What the task requires: Leave out the pictures and repeat exactly the lines from the one containing "The image size" through the end of the records.

Excerpted records:
***

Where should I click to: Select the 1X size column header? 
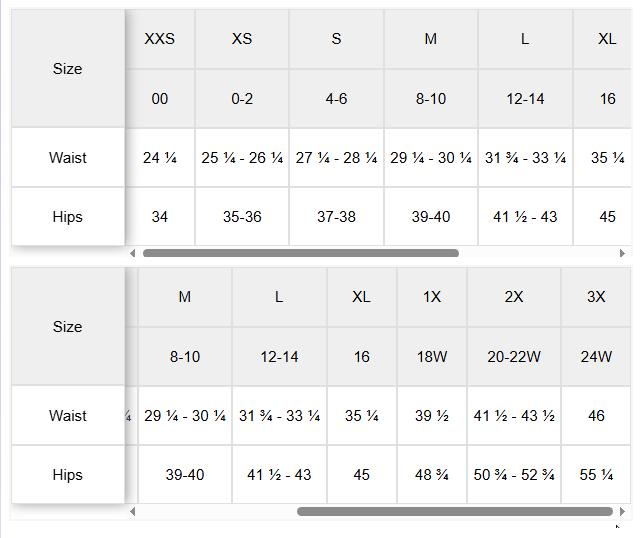point(432,297)
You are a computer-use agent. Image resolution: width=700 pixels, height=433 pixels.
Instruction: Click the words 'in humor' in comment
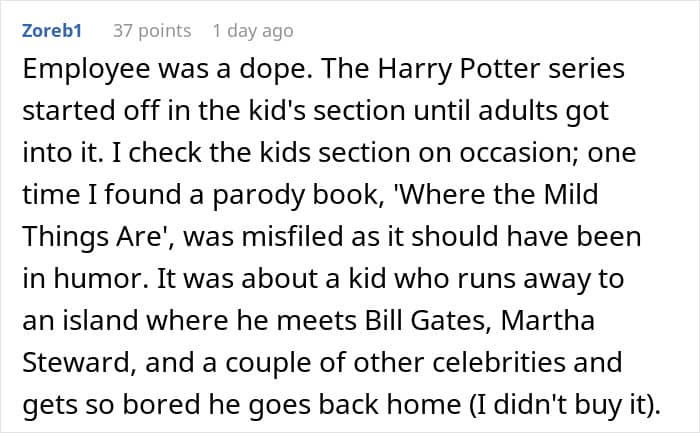pos(83,278)
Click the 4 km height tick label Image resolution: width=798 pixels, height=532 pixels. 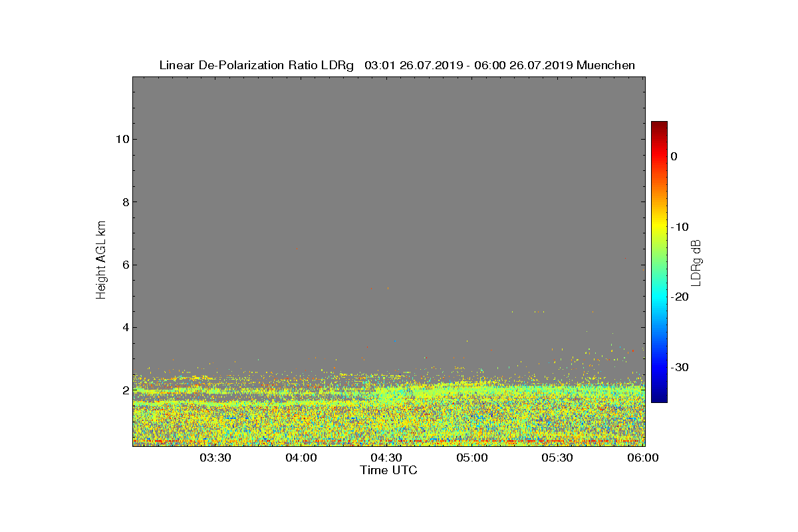coord(125,327)
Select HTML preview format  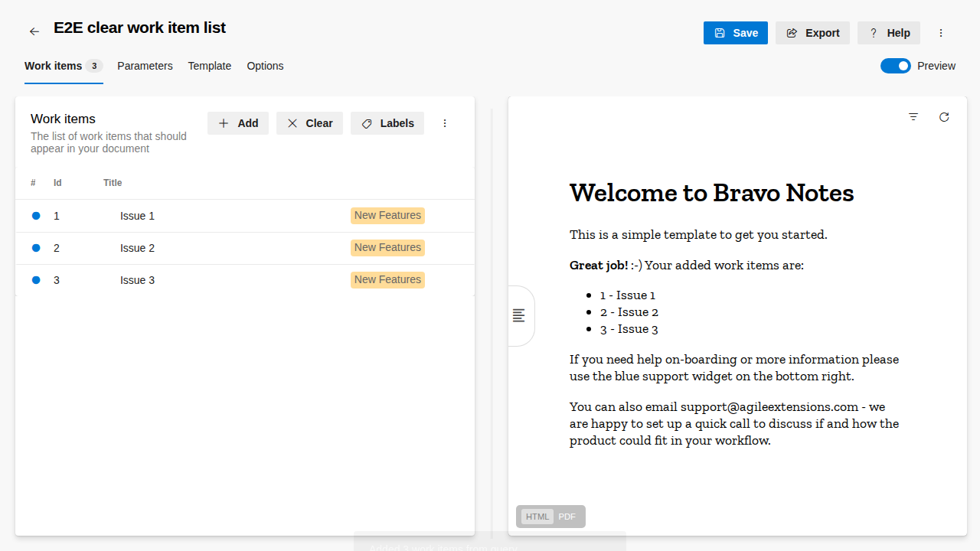click(x=537, y=517)
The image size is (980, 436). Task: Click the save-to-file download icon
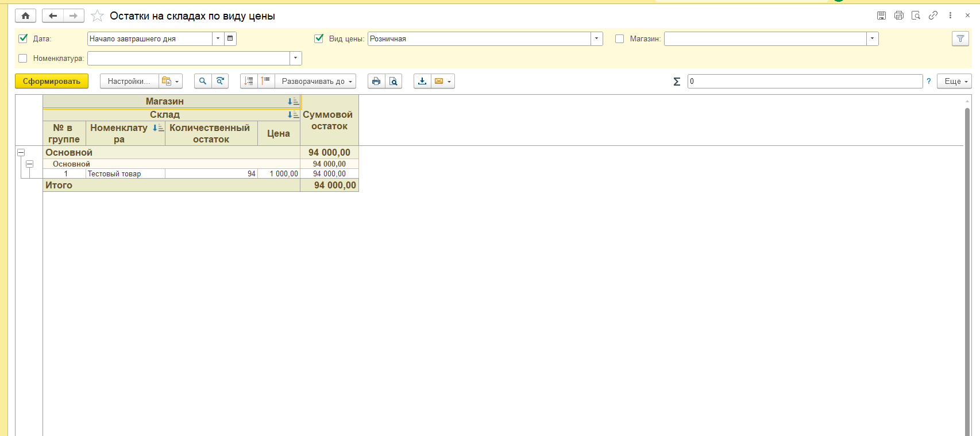(422, 82)
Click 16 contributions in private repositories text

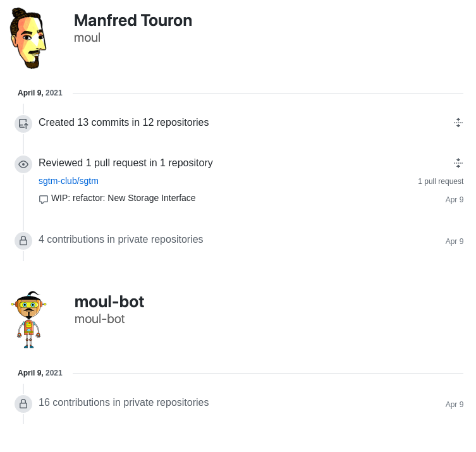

***

Solution:
The image size is (980, 436). Task: Click the save-to-file download icon
(422, 82)
Click 16 contributions in private repositories text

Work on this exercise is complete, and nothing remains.